Güncelleme Tarihi:
Birçok genç deprem bölgesinde, yardım merkezlerinde gönüllü olarak çalışsa da hâlâ bu dayanışmanın devamına ihtiyacımız var. Uzmanlar bu yardımlaşmanın aynı zamanda insanların psikolojisine de iyi geleceğini söyledi. Konuyla ilgili konuşan psikolog Prof. Dr. Acar Baltaş, şöyle konuştu:
‘ANLAM ARAYIŞINA GİRİYORUZ’
“Türkiye’de yaşadığımız olağanüstü kenetlenme de toplumsal erdemlerimizin yanı sıra, insan doğasındaki özelliğin sonucudur. Ancak heyecan bitince dayanışma duygusunu kaybetmek çok sık görülen bir durumdur. Bu yüzden kenetlenme duygusunun uzun bir sürece yayılması için yollar aranmalı. İnsanlar bu tür felaketlerden sonra bir anlam arayışına giriyorlar. Özellikle gençlerin yaptığı yardım girişimleri, onlar adına bu anlam arayışını somut ve anlamlı hale getirmektir. Görevini yapamayanlara kızmak, öfkelenmek gibi şeyler olabilir. Bu enerjiyi anlamlı bir hale getirmek pozitif bir şey üretmekle olur. Bu bir yurttaşlık bilincidir, insanlık duygusunun cisimleşmiş halidir. Bu somutlaştırma hem öfkeyi, kızgınlığı ve sosyal medyada yazılan öfkeli cümleleri pozitife çevirir. Hem de iyileşme halini arttırır. Üniversitelerin bu durumda uzaktan eğitime geçmiş olması hem iyileşme sürecini hem de eğitimin gidişatını etkileyen bir durumdur. Öğrenciler okullardan uzak bile olsalar iyileşme sürecini devam ettirebilmek ve fayda sağlamak adına yardım çalışmalarına devam etmeliler. Öğrenciler daha sonraları da sivil toplum örgütlerinin faaliyetlerine katılmalılar. Benzer durumlarda organizasyonsuzluğun yaşanmaması için neler yapılabileceğini öğrenmeliler.”
‘DESTEK DEVAM ETMELİ’
Her yaştan insanın gösterdiği dayanışmanın geleceğe umutla bakmamızı sağladığını söyleyen Akdeniz Üniversitesi Rektörü Prof. Dr. Özlenen Özkan, “Bu konuda özellikle öğrencilerimizin gösterdiği tavır çok kıymetli. Gençlikle ilgili olumsuz önyargıların doğru olmadığını, gençlerimizin ne kadar duyarlı olduklarını bu süreçte gördük. Depremin yaralarını sararken en büyük gücümüz de gençlerimizin işte bu duyarlılığı olacak. Her işte olduğu gibi bu konuda da devamlılık önemli. Yardım faaliyetlerinde bu zamana kadar önemli rol oynayan üniversitelerin ve öğrencilerin bu desteğini sürdürmesi gerekiyor. Gençlerin çalışkanlığı, enerjisi, inancı bize daha da güç veriyor” dedi.
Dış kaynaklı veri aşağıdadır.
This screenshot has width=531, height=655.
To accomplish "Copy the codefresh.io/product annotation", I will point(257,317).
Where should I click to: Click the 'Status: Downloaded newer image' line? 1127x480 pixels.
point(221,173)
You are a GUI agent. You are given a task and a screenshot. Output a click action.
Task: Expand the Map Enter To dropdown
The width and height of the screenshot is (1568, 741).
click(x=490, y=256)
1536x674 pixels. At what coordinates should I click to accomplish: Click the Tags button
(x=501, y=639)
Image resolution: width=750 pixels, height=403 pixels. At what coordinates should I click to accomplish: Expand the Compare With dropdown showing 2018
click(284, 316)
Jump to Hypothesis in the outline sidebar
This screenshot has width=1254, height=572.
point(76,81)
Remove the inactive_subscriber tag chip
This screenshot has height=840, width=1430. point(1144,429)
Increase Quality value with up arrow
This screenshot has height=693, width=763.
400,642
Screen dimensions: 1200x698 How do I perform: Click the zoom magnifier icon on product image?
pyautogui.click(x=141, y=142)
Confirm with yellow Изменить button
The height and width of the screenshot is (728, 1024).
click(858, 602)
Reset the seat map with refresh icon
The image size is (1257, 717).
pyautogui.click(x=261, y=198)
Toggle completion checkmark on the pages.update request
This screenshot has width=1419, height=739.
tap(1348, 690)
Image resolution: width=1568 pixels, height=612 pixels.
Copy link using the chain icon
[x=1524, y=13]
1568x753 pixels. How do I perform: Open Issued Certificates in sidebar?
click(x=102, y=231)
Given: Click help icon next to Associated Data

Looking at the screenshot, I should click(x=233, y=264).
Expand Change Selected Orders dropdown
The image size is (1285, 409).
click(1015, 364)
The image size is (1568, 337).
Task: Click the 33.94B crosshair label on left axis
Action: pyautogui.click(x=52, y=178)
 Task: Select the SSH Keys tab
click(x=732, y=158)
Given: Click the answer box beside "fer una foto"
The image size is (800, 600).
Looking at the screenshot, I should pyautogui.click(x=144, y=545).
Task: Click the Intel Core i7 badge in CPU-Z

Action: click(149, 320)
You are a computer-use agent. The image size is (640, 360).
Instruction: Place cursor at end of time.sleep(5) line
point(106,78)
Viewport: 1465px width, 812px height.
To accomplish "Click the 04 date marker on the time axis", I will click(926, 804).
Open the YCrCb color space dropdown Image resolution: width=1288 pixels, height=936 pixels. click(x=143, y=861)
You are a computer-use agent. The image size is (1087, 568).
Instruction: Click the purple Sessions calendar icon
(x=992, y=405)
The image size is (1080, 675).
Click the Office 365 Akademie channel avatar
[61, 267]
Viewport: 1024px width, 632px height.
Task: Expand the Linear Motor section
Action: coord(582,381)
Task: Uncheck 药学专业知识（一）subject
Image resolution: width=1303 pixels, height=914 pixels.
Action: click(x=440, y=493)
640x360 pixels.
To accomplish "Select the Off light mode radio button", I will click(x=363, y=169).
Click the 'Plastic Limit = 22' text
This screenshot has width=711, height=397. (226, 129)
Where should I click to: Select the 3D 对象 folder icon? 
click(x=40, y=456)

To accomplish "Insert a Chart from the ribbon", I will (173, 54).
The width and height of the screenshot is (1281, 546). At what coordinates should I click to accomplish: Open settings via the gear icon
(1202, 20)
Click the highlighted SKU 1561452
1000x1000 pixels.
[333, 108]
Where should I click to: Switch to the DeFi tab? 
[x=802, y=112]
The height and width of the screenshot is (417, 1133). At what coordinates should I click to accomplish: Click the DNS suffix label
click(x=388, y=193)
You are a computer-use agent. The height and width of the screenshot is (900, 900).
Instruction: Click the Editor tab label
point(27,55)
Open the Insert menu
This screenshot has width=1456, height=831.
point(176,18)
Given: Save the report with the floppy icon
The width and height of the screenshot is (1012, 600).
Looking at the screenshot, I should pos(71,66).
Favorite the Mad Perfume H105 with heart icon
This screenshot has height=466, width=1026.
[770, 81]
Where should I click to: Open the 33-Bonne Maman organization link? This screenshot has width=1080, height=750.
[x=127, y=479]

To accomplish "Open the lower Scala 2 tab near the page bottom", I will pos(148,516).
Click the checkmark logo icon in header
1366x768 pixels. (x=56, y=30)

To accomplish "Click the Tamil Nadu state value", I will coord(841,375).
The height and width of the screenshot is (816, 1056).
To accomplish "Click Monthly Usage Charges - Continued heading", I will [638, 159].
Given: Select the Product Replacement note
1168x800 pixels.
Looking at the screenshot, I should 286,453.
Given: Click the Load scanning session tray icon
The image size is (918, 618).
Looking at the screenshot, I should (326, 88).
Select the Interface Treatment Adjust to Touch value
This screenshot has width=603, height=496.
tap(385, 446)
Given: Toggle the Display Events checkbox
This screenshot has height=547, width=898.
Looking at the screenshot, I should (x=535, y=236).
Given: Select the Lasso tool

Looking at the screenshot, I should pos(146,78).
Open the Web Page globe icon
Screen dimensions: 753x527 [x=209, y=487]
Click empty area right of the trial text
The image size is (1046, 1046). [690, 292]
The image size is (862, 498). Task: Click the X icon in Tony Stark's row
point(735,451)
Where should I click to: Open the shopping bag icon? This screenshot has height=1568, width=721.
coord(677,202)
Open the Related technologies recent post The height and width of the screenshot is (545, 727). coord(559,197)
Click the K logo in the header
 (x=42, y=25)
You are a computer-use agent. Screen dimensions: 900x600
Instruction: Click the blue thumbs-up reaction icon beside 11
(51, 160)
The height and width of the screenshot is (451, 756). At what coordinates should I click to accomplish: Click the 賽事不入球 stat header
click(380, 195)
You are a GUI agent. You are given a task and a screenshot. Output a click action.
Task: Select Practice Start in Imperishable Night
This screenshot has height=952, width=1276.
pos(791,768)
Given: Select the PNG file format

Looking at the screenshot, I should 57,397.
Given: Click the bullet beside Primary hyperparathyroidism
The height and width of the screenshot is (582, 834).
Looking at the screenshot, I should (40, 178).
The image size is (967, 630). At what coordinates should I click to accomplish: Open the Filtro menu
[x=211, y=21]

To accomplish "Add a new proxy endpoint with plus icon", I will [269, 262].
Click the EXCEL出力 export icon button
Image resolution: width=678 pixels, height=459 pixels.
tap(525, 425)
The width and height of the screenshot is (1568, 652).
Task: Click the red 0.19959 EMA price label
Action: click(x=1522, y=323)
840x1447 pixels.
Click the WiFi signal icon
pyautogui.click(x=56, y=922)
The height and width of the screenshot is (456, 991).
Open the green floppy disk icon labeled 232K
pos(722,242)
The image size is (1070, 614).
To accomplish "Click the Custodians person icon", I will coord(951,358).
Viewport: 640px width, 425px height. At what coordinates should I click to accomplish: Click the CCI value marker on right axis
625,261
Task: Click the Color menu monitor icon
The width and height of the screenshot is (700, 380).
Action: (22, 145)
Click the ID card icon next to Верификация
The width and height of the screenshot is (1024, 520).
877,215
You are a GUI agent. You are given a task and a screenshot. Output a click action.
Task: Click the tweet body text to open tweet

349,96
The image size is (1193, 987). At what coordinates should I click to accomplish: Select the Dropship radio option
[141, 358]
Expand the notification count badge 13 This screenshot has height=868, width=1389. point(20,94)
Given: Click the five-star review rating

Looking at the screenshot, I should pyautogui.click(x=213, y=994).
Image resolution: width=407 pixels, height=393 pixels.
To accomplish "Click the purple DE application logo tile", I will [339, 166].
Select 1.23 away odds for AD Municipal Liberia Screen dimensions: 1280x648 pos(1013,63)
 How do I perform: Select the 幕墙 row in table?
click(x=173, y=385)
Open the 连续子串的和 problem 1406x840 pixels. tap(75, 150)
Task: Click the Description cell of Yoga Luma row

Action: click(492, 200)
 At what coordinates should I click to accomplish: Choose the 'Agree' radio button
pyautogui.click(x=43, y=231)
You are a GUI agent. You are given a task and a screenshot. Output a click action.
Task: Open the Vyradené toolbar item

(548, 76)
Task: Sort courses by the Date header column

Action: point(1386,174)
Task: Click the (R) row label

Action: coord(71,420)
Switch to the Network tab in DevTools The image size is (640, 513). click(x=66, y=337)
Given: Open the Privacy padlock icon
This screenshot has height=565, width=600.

Yıldız Teknik Üniversitesi Rektörü Prof. Dr. Tamer Yılmaz ise “Bağışçılardan toplanan tüm malzemeler öğrencilerimizin desteğiyle gece gündüz demeden paketlenerek deprem bölgesindeki ihtiyaç sahiplerine birinci elden ulaştırıldı. İlk günlerde gönüllü öğrencilerimiz alanda arama kurtarma yapan yabancı ekiplere de tercümanlık yaptılar” dedi.
KORKUNUN NEDENİ PLANSIZLIK
Art arda gelen depremlerin ardından öncelikle bölgedeki depremzedeler henüz yaşadıkları şokun etkisinden kurtulabilmiş değil. Depreme doğrudan maruz kalanların, kayıplar verenlerin yaşadıkları büyük travmanın etkileri uzun süreçte ortaya çıkmaya devam edecek. Ancak depremin doğrudan etkilediği bölgenin uzağında yaşayanlar da bugünlerde benzer travmaların etkisi altında. Deprem travmasıyla nasıl mücadele edebileceğimizi uzmanlara sorduk...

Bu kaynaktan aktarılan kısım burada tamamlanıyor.